## SUPPLIED INFORMATION
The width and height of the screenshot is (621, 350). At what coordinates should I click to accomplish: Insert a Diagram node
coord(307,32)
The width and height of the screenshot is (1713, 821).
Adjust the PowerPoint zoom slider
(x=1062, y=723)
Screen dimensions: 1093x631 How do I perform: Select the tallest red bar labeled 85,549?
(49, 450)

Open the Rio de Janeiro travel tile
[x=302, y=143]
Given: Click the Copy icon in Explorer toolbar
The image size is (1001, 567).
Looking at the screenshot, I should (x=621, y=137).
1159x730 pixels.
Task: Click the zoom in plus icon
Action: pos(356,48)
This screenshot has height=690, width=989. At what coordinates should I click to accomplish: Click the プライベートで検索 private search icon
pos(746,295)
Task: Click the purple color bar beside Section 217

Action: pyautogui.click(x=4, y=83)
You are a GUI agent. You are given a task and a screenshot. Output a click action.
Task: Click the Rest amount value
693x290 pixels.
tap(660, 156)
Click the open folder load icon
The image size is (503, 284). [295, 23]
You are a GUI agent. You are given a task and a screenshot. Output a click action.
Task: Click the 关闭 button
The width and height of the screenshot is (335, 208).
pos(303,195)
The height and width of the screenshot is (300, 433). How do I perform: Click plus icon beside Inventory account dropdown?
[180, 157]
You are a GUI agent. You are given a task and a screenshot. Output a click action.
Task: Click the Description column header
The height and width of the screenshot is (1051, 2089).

## TASK INSTRUCTIONS
Each line of the data above is to be set down exactly.

## TASK SOLUTION
The width and height of the screenshot is (621, 350). At what coordinates should I click to accomplish: Insert a Diagram node
coord(307,32)
The width and height of the screenshot is (1713, 821).
Adjust the PowerPoint zoom slider
(x=1062, y=723)
Screen dimensions: 1093x631 How do I perform: Select the tallest red bar labeled 85,549?
(49, 450)

Open the Rio de Janeiro travel tile
[x=302, y=143]
Given: Click the Copy icon in Explorer toolbar
The image size is (1001, 567).
Looking at the screenshot, I should (x=621, y=137).
1159x730 pixels.
Task: Click the zoom in plus icon
Action: pos(356,48)
This screenshot has height=690, width=989. At what coordinates should I click to accomplish: Click the プライベートで検索 private search icon
pos(746,295)
Task: Click the purple color bar beside Section 217

Action: pyautogui.click(x=4, y=83)
You are a GUI agent. You are given a task and a screenshot. Output a click action.
Task: Click the Rest amount value
693x290 pixels.
tap(660, 156)
Click the open folder load icon
The image size is (503, 284). [295, 23]
You are a GUI agent. You are given a task and a screenshot. Output a click action.
Task: Click the 关闭 button
The width and height of the screenshot is (335, 208).
pos(303,195)
The height and width of the screenshot is (300, 433). How do I perform: Click plus icon beside Inventory account dropdown?
[180, 157]
You are a GUI agent. You are given a task and a screenshot. Output a click action.
Task: Click the Description column header
The height and width of the screenshot is (1051, 2089).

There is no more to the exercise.